- Opening Delimiter -
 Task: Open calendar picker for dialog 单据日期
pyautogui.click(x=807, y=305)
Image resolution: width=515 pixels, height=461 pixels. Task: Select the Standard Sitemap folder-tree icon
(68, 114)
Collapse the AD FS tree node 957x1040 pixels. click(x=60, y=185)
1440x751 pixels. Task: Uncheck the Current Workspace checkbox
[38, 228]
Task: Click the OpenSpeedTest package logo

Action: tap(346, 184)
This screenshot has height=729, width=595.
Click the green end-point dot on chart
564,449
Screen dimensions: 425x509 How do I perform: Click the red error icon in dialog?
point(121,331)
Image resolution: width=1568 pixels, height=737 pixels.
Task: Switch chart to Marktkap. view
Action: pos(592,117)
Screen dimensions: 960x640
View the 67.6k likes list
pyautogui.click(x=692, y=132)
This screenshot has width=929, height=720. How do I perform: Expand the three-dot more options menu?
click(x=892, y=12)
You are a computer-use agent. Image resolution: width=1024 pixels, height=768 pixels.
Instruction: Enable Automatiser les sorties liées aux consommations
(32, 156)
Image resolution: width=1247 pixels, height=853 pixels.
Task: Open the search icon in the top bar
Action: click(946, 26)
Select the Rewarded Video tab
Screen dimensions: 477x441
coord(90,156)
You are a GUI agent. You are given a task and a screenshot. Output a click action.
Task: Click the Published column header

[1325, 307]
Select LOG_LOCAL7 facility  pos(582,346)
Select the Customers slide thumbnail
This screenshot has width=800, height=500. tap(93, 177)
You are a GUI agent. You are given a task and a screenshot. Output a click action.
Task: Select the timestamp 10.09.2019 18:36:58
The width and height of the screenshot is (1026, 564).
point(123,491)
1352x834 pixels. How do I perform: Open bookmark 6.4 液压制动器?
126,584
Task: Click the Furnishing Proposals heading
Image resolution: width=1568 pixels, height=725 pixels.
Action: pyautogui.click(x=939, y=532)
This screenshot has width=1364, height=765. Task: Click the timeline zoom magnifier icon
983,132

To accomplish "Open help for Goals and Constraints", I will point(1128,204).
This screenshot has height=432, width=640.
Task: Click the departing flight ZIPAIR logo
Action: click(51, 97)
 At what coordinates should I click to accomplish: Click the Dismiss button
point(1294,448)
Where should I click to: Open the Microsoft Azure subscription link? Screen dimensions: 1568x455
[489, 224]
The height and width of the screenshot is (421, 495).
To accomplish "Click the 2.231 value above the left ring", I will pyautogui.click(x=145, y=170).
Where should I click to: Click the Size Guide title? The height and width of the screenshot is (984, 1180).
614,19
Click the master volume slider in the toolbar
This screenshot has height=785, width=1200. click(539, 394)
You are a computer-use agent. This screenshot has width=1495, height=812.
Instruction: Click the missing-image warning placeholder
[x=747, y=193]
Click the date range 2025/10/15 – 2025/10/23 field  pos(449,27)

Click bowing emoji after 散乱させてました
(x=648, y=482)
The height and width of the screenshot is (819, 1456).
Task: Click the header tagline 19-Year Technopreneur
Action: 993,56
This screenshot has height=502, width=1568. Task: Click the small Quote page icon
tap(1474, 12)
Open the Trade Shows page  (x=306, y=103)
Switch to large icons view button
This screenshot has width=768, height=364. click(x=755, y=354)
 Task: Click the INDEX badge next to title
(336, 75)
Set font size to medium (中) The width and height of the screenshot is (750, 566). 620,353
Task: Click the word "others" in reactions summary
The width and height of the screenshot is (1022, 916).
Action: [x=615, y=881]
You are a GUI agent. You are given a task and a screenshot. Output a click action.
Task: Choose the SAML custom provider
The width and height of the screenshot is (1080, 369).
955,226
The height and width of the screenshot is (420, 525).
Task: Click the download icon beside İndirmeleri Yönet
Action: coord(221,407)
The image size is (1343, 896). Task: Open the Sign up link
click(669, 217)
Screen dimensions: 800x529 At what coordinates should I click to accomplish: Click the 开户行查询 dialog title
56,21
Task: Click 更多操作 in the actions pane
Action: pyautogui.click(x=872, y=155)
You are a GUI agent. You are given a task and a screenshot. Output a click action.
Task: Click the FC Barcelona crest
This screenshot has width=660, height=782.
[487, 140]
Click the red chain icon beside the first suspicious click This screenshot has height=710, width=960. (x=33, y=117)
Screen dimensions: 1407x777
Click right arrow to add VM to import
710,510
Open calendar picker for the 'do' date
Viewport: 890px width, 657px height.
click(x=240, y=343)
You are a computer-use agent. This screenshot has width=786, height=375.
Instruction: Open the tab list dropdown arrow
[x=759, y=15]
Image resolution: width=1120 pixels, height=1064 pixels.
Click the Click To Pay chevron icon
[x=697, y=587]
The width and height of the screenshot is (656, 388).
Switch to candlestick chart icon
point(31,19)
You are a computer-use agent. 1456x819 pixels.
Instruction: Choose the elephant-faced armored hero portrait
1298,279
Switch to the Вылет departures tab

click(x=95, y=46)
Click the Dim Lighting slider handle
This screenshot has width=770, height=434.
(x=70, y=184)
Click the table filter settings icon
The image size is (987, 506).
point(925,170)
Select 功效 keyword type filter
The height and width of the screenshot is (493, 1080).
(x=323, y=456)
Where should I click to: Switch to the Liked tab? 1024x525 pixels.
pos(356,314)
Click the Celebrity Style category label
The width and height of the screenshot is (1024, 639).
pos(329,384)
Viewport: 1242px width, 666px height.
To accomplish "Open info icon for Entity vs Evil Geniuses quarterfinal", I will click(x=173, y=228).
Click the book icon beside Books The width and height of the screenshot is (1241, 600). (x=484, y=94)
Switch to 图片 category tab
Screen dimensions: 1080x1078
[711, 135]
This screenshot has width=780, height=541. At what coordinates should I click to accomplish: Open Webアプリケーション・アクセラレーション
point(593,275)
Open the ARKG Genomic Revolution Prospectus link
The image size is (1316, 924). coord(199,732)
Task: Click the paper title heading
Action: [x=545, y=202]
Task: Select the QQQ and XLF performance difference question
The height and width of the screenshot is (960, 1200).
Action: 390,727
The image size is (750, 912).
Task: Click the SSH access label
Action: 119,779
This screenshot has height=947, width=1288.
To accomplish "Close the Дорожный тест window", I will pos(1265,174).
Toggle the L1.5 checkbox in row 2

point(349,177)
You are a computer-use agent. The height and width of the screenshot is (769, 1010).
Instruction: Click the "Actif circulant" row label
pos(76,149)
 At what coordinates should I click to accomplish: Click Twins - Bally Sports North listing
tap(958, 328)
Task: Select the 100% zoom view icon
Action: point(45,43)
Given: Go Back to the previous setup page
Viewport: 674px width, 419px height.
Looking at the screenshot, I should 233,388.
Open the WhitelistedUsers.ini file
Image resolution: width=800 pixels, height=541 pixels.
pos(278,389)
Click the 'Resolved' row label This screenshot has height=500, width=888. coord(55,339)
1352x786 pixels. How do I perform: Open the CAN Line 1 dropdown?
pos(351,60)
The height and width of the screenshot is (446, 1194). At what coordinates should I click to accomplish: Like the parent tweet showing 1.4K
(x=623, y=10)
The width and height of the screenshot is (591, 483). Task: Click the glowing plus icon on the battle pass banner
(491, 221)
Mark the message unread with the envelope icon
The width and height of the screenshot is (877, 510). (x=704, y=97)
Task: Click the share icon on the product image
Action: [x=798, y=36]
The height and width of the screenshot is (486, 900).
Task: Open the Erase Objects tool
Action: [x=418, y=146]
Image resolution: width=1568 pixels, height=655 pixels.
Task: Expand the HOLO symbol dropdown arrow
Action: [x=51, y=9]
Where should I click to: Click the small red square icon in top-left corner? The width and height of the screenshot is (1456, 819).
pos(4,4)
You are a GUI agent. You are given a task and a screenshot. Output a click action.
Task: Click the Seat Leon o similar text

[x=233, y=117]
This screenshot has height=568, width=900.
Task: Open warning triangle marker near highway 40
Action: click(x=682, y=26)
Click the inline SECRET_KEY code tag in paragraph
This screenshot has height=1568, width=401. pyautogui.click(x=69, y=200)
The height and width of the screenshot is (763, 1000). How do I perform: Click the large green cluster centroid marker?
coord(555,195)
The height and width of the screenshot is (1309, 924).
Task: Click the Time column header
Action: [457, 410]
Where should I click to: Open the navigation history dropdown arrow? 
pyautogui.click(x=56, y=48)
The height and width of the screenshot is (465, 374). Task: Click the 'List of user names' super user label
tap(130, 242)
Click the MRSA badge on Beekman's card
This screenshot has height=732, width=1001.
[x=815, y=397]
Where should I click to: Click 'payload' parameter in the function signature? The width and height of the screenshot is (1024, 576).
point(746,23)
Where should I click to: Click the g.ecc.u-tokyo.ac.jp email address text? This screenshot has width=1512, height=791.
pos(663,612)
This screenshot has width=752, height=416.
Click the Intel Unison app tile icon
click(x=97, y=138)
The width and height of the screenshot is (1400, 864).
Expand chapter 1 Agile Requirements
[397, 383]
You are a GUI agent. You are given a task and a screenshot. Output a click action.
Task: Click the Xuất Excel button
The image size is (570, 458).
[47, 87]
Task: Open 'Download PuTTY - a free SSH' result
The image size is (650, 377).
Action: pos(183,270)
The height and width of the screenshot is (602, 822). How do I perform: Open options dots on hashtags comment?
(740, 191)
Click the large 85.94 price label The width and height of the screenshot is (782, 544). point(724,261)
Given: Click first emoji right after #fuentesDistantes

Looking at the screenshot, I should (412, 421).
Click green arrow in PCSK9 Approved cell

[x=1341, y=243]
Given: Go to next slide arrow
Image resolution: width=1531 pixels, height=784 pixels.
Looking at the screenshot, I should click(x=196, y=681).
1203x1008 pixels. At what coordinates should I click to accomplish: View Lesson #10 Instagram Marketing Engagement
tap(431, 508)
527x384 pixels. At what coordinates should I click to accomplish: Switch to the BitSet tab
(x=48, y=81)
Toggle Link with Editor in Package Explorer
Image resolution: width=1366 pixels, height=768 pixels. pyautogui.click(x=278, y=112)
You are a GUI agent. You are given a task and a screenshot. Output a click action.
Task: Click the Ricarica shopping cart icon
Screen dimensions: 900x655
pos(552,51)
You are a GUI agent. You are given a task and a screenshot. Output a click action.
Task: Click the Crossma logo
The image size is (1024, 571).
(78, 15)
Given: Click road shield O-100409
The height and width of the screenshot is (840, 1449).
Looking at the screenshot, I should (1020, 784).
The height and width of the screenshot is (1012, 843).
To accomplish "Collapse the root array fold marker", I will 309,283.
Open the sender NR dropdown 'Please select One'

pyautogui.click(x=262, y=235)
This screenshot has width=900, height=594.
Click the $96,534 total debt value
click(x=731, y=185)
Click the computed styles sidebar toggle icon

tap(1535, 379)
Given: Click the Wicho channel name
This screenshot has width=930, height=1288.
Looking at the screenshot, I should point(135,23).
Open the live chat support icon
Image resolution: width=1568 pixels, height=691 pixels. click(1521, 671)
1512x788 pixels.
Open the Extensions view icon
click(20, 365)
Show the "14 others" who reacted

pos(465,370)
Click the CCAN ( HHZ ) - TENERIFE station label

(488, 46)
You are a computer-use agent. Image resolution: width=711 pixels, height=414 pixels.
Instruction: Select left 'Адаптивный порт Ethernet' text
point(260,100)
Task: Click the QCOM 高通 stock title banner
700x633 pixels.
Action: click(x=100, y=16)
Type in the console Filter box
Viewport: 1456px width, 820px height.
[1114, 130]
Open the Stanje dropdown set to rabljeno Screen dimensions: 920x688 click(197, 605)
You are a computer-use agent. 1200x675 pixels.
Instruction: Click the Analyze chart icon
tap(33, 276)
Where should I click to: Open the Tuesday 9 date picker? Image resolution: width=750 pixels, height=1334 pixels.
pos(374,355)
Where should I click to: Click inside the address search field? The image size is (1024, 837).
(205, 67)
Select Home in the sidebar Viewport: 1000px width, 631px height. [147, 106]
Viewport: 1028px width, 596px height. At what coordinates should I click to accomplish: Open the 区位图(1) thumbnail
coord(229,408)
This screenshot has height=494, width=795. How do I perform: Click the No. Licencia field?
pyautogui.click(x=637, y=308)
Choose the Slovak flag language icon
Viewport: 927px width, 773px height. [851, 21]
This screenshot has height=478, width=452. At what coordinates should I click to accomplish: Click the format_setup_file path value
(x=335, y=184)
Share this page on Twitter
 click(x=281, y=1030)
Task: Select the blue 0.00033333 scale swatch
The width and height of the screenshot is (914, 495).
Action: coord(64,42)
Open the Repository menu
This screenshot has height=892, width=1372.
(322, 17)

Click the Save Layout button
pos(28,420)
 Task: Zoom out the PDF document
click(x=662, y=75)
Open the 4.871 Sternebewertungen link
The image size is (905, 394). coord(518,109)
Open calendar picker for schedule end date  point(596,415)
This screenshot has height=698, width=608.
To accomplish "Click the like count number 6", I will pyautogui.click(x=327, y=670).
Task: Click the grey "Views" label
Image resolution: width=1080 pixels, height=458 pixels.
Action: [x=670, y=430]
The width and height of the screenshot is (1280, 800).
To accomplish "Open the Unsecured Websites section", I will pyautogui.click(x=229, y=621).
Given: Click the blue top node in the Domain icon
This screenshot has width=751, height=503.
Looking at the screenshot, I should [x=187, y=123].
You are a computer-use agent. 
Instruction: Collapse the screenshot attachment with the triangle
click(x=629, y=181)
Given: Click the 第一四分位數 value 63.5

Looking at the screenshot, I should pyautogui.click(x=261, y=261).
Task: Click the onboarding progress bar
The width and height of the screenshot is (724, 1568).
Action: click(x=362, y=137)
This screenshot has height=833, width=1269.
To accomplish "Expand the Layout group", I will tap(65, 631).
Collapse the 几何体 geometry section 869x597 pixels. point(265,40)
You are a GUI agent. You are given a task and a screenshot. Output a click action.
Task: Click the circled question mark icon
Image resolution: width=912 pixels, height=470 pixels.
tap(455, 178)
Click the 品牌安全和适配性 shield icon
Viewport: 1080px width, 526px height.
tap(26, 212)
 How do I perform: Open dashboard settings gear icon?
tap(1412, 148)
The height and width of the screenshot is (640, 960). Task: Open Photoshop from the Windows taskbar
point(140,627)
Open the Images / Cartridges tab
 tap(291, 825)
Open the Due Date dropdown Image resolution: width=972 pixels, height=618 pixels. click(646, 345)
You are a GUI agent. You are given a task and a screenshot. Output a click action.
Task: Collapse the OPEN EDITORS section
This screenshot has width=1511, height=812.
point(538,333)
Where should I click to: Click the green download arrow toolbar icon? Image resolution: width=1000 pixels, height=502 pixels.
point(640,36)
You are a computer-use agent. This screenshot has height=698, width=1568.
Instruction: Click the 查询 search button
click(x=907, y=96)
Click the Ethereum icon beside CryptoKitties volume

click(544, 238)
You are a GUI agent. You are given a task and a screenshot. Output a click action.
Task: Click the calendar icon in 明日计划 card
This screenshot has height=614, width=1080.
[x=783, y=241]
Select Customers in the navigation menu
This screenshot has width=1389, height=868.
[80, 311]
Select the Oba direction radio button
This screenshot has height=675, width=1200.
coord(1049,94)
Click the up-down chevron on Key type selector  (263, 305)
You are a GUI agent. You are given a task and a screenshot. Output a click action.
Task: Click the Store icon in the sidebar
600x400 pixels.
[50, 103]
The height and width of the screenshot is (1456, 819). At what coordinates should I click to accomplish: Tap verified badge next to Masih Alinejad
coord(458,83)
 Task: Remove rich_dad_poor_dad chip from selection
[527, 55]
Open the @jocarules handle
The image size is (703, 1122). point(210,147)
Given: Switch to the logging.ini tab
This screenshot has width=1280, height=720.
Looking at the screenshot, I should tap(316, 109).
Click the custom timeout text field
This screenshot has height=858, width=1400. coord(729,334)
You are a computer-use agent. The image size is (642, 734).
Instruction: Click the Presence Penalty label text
- Closing Delimiter -
- _What you should do_
When you reach the line with "Select the Oba direction radio button" in the records above, start writing out lines exactly, and stop once the line with "You are a computer-use agent. The image" has been written; include nothing else.

- _Exercise result_
Select the Oba direction radio button
This screenshot has height=675, width=1200.
coord(1049,94)
Click the up-down chevron on Key type selector  (263, 305)
You are a GUI agent. You are given a task and a screenshot. Output a click action.
Task: Click the Store icon in the sidebar
600x400 pixels.
[50, 103]
The height and width of the screenshot is (1456, 819). At what coordinates should I click to accomplish: Tap verified badge next to Masih Alinejad
coord(458,83)
 Task: Remove rich_dad_poor_dad chip from selection
[527, 55]
Open the @jocarules handle
The image size is (703, 1122). point(210,147)
Given: Switch to the logging.ini tab
This screenshot has width=1280, height=720.
Looking at the screenshot, I should tap(316, 109).
Click the custom timeout text field
This screenshot has height=858, width=1400. coord(729,334)
You are a computer-use agent. The image size is (642, 734).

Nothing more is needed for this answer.